**PROBLEM DETAILS:**
Write out, without any change, the lines in the material below that run from the line with "Viewport: 760px width, 758px" through the line with "Screen dimensions: 600x424", both included.

**DATASET EXCERPTS:**
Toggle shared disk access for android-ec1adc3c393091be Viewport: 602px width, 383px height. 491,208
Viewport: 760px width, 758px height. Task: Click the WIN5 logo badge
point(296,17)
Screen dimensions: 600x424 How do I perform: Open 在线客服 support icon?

* * *

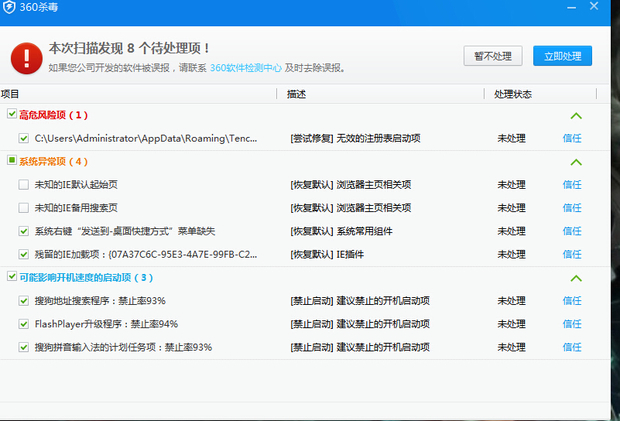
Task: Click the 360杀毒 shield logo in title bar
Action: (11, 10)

...

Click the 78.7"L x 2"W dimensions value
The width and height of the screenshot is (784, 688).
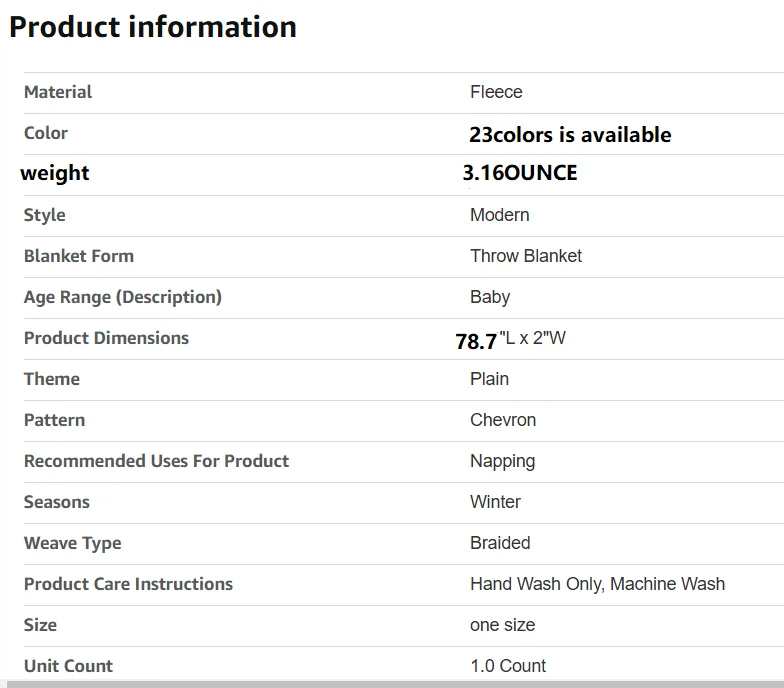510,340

**EXERCISE OUTPUT:**
Viewport: 760px width, 758px height. Task: Click the WIN5 logo badge
point(296,17)
Screen dimensions: 600x424 How do I perform: Open 在线客服 support icon?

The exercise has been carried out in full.